The African Union Commission (AUC) and the Economic Commission for Africa (ECA) have called on African policy makers to support the campaign of the United Nations to make 30 km/h the norm for cities worldwide.
The call was made in an AU/ECA workshop organised to validate the African Road Safety Action Plan for the Decade 2021 to 2030, with the theme “overcoming the challenge of halving road deaths by 2030”, on Thursday.
The campaign, celebrated between May 17 and May 23, was launched at the beginning of the 6th UN Global Road Safety Week.
The slogan for the campaign was “Streets for Life” to call for 30 km/h speed limits to be the norm for cities, towns and villages worldwide.

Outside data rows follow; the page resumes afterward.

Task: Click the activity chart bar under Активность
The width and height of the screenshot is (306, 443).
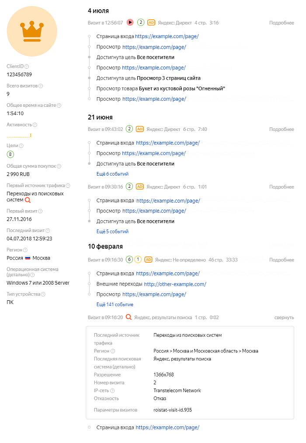Action: [31, 135]
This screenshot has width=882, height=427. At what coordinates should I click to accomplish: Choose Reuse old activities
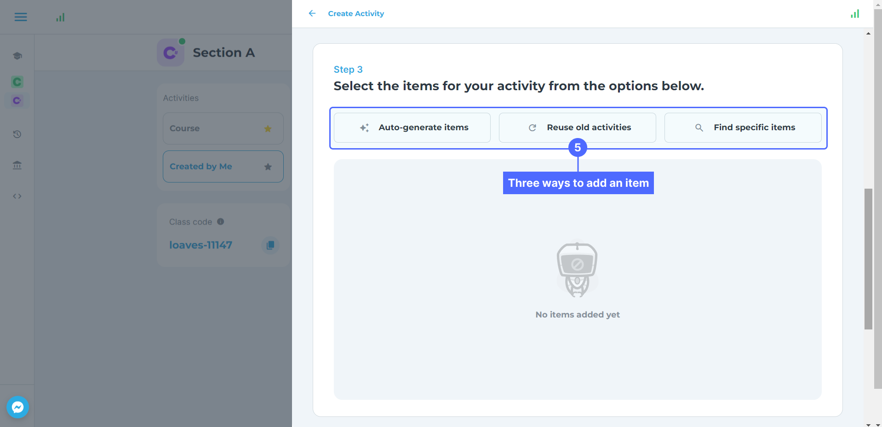[x=577, y=127]
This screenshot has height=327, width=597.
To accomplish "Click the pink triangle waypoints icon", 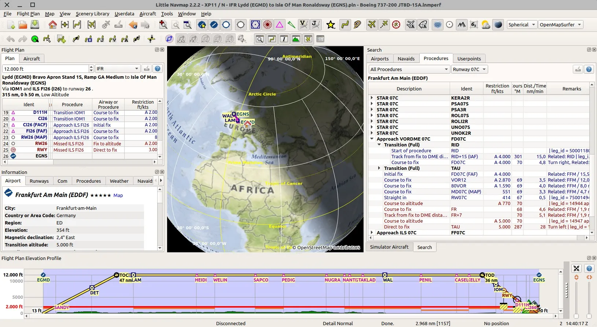I will pyautogui.click(x=280, y=25).
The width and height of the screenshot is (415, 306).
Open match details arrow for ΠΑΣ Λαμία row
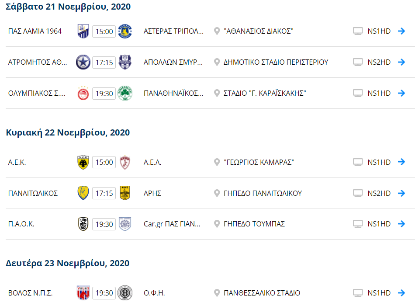tap(401, 31)
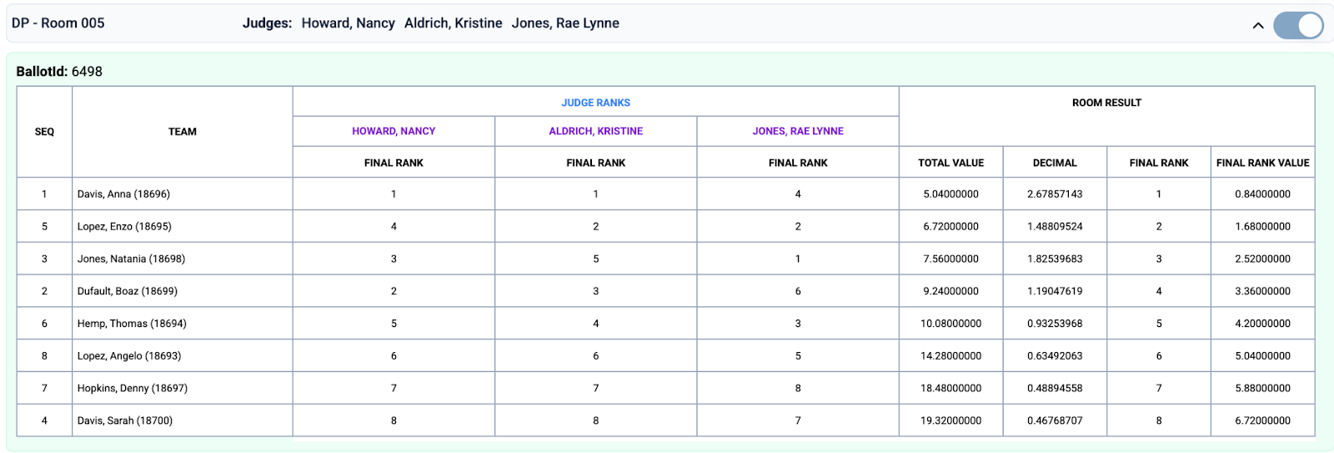Screen dimensions: 1334x453
Task: Click the Jones, Natania (18698) team cell
Action: coord(131,259)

The campaign stressed that low speed streets save lives and were the heart of any community.
It also stressed that 30 km/h speed limits, where people and traffic mixed, made for streets that were safe, healthy, green and liveable.
It further called on policy makers to act for low speed streets worldwide, limiting speeds to where people walk, live and play.

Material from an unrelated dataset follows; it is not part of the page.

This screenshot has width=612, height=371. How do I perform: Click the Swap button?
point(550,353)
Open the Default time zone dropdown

In his opening remarks, Mr William Lugemwa, the Director, Private Sector Development and Finance Division, ECA said many countries still had to take significant action to implement activities in line with Africa’s Action Plan to reduce carnage on the streets.
Lugemwa noted that this was despite identifying several good practices to improve road safety in the continent.
The actions, according to the director, include setting road safety targets; allocating resources to road safety, both human and financial; building capacity for Road Safety Data Management; prioritising road safety audits and inspections; undertaking rigorous assessment of the safety of vehicles; and putting in place and enforcing legal instruments that address various risk factors.
“The bottom line is that Africa continues to have the most dangerous roads in the world, with the risk of death from road traffic injury being highest on the continent.”
He said road safety was now recognised as a development issue and included in the Sustainable Development Goals (SDGs).
He also added it was an integral part of the Intergovernmental Agreement on the Norms and Standards of the Trans-African Highways.
“As we finalise the continental action plan and develop national plans, we should bear in mind the need to align them with the African Union’s Agenda 2063.
“African countries must take the lead in improving the safety of their roads.
“In doing so, they should share experiences among themselves as good practice exists on the continent. They should also harness the opportunities offered by development partners,” Lugemwa said.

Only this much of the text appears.